Em 2008, o The Times incluiu Jan Morris entre os 15 maiores escritores britânicos do pós-guerra. Em 2018, a autora foi distinguida com o Prémio Edward Stanford, pelo seu contributo para a literatura de viagens – a autora publicou ensaios sobre inúmeras cidades, entre as quais Oxford, Veneza, Trieste, Hong Kong e Sidney.
Além deste género, a escritora é autora de livros de história e ensaios, dois romances e uma coletânea de contos.
Este “Alegorizações” é um livro póstumo, no qual Jan Morris escreve sem pretensões e sem quaisquer limitações, sem necessidade de provar o que quer que seja – com os riscos que daí possam advir. Claro que, para a autora, não havia nenhum depois da sua morte, mas para quem conhece a sua obra, este pode ser um livro aquém das expectativas. Sugere-se, por isso, que não se abram as páginas em busca da obra-prima.
É um livro que inclui diversos relatos de viagens, pessoas e lugares memoráveis e episódios mais ou menos caricatos, mais ou menos engraçados, marcados pelo subtil humor britânico. Um conjunto de ensaios escritos a partir das suas recordações enquanto jornalista, cuja ideia subjacente à redação dos diversos textos é a de lembrar que nem tudo o que parece é, e que a compreensão da realidade implica ir além do que está, literalmente, escrito e à vista. Como na alegoria da caverna de Platão, em que as sombras e os ecos são um reflexo distorcido da realidade.
Uma das alegorias explicitamente consideradas pela autora diz respeito ao texto, “O montanhista”. Jan Morris fez a reportagem da expedição de Edmund Hillary e Tenzing Norgayo ao Evereste, em 1953, acompanhando aqueles que terão alcançado, pela primeira vez, o cume da montanha mais alta do mundo. O texto é sobre o nepalês Tenzing Norgayo, e de como este é um símbolo e “personificação da própria vida: ágil, célebre, sempre cheio de entusiasmo e incansável” (p. 187). A lenda sherpa encarna, igualmente, a inevitável força da natureza, nomeadamente o declínio das capacidades físicas. Para Tenzing, a força e representação máxima da sua singularidade. Sui generis, assim o descreviam no ocidente, na época dos descobrimentos verticais, passe a expressão.
O envelhecimento é um dos temas que vai perpassando o livro. O que talvez seja natural, dadas as circunstâncias da sua publicação e da percepção de uma morte mais próxima que longínqua. Mais em retrospectiva, do que em sensação de perda. Como se envelhecer fosse uma arte, em que a aceitação é a regra básica para uma vida mais leve e livre.
Também a bondade faz parte desta criação artística. Para a autora, a bondade é, aliás, um conceito sem qualquer alegoria, é “a única abstracção que pode orientar a nossa conduta enquanto aguardamos a revelação final (se houver alguma)” (p. 216). Para Jan Morris, “a bondade tem latente uma grande arma conceptual que está só à espera de ser usada: é mais grandiosa do que a simples religião” (p. 217), sendo facilmente compreendida por qualquer pessoa, independentemente da sua condição.
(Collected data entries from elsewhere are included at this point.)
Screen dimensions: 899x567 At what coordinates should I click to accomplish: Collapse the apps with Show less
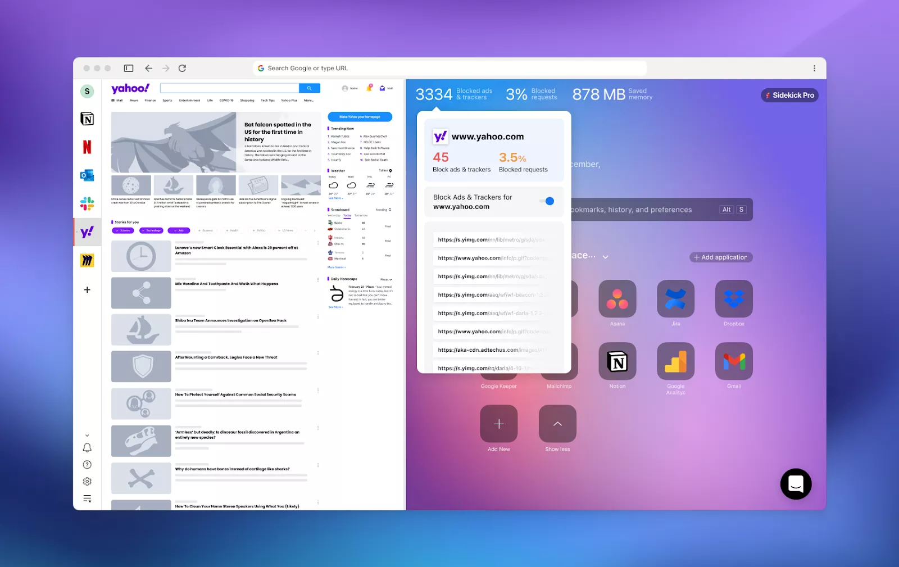[557, 424]
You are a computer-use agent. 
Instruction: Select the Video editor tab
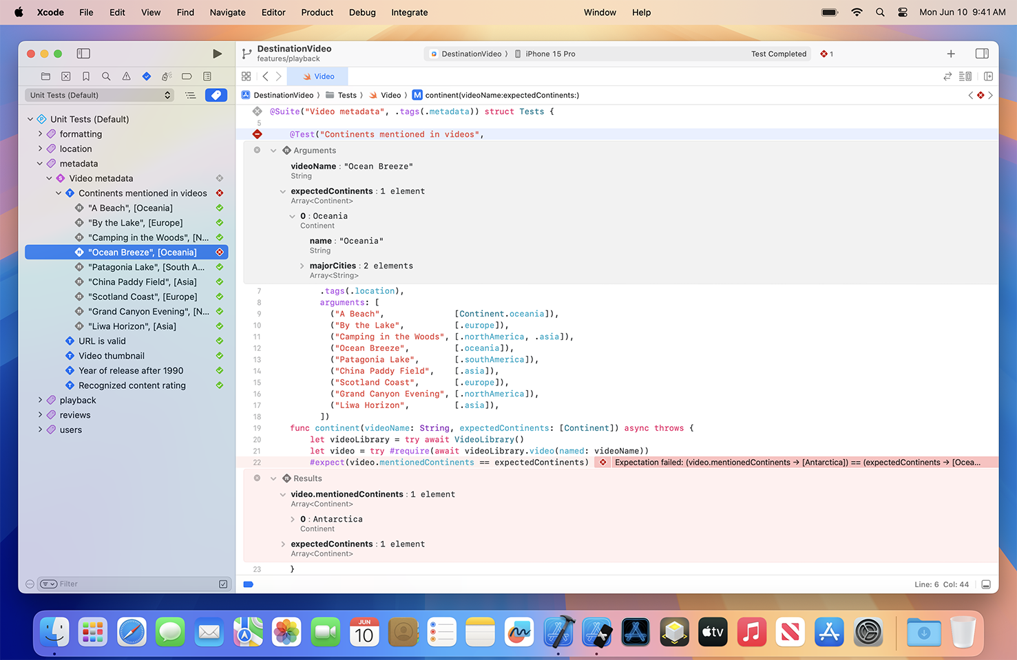click(317, 76)
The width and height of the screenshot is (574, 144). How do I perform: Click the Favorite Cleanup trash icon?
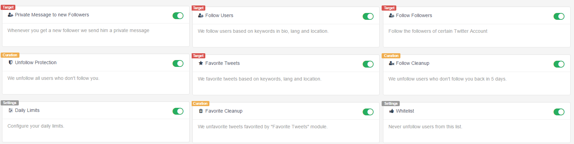201,111
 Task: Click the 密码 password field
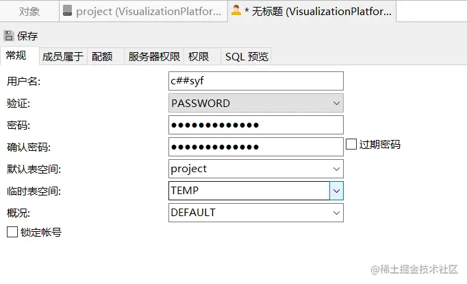pyautogui.click(x=255, y=125)
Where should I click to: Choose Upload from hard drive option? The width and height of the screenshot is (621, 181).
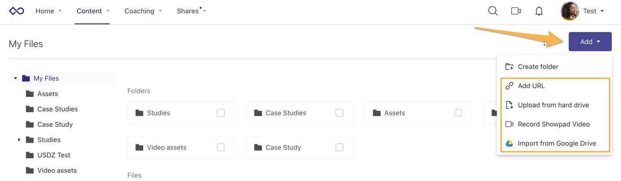(x=553, y=105)
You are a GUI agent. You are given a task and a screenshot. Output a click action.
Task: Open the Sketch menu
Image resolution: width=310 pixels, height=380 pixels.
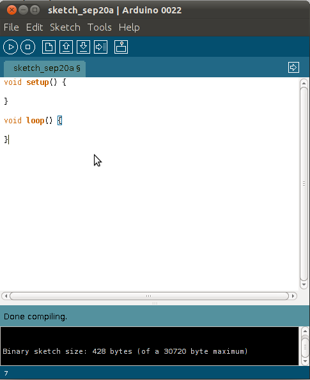click(65, 27)
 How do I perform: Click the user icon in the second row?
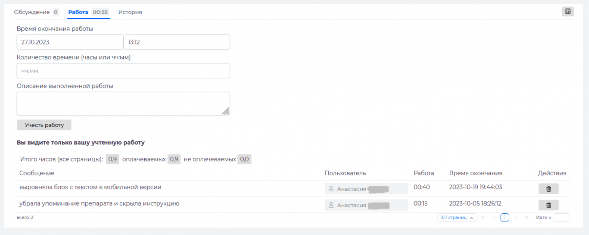point(331,205)
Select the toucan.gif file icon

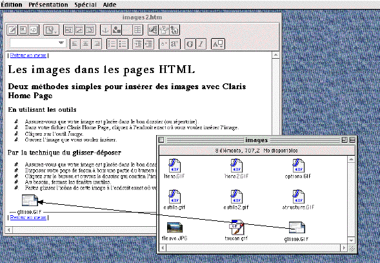(236, 227)
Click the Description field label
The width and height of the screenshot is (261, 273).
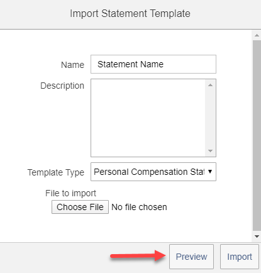[62, 86]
O ridículo, como matéria de reflexão, é outro dos atractivos do livro. O texto, “Sonhar sonhos?”, é o ponto de partida para uma viagem meditativa sobre o acto de meter e tirar o dedo do nariz. As indagações da autora conduzem-na a reflectir sobre a (in)discrição do acto: “Desde então que tenho de lhe dar uma mãozinha pelo processo pouco bonito de lá enfiar um dedo. É uma coisa tão feia de se fazer não é, mas acham que toda a gente o faz?” O mesmo tipo de questão é formulado pela autora em relação a “Ulisses”, de James Joyce:
“Será que todos eles leram o livro de uma ponta à outra? Duvido muito. A maioria das pessoas que afirmam tê-lo feito tornam-se evasivas quando pressionadas…” (p. 37).
E o/a leitor/a, estará pronto para sair da caverna e viajar com Jan Morris?
Esta recensão foi publicada no Jornal Página 1.